Geral
Aneel projeta alta média de 8,6% nas tarifas de energia em 2026
Estimativa supera a previsão do IPCA para o ano; custos de energia, inflação e redução de créditos tributários pressionam reajustes
A Agência Nacional de Energia Elétrica (Aneel) informou nesta sexta-feira (12) que os consumidores brasileiros deverão enfrentar, em média, uma alta de 8,6% nas tarifas de energia elétrica em 2026, segundo a nova edição do boletim InfoTarifas . A projeção supera a estimativa para o Índice Nacional de Preços ao Consumidor Amplo (IPCA), previsto em 4,98% para o ano.
O projeto considera diversos fatores de pressão sobre as tarifas, especialmente o avanço da inflação, os custos de energia e os componentes financeiros. Entre eles está a redução dos valores devolvidos aos consumidores por meio de créditos tributários de PIS/Cofins, mecanismo que ajudou a aliviar as contas de luz nos últimos anos, mas que está se esgotando.
As cotas da Conta de Desenvolvimento Energético (CDE), que também pesaram sobre a tarifa, tiveram efeito combinado de 1,4%. No ano passado, essa conta setorial foi incluída em R$ 49,2 bilhões.

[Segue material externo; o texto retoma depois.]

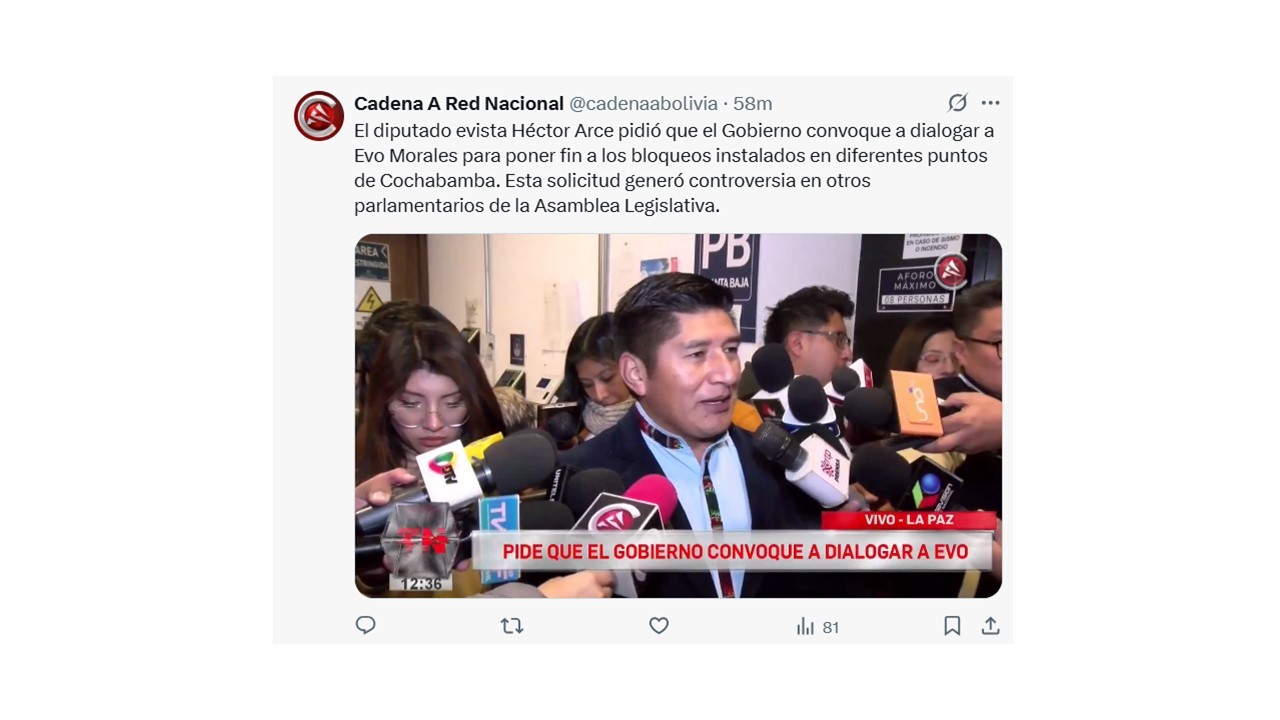
Task: Bookmark this post
Action: click(952, 626)
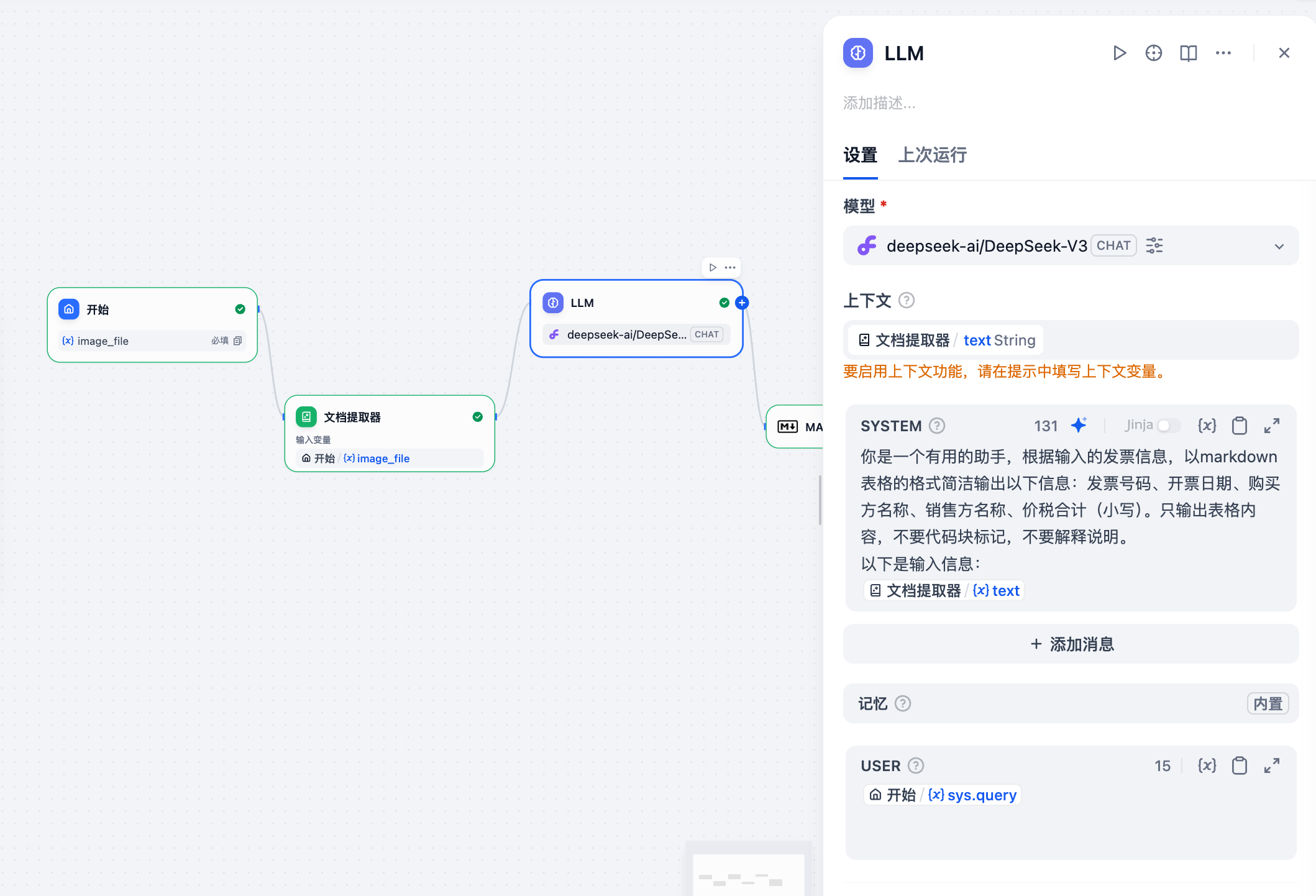Open the more options menu in the panel header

Desse total, R$ 46,8 bilhões foram pagos pelos consumidores, por meio de encargo incluído nas tarifas de uso dos sistemas de distribuição e transmissão.
A projeção de alta de 8,6% para 2026 considera, inclusive, a entrada de recursos provenientes da repactuação de dívidas de geradoras hidrelétricas pelo uso de áreas públicas, encargo conhecido como Uso de Bem Público (UBP). A diretoria da Aneel já aprovou as condições para distribuição aos consumidores de mais de 20 distribuidoras o valor bilionário arrecadado com a operação.
A reguladora decidiu fazer a distribuição com o objetivo de equilibrar os balanços de custos das distribuidoras. A medida busca permitir que, ao final, todos os consumidores de baixa tensão tenham reajustes tarifários próximos de 4,51%, patamar inferior aos percentuais inicialmente previstos. Em alguns casos, havia expectativa de aumentos superiores a 20%.
A repactuação das parcelas devidas ao título da UBP está estimada, até o momento, em R$ 5,53 bilhões. Na prática, a decisão da Aneel permite a distribuição desse montante para atenuar as tarifas de 22 distribuidoras de energia elétrica, com foco em um resultado mais equilibrado para os consumidores.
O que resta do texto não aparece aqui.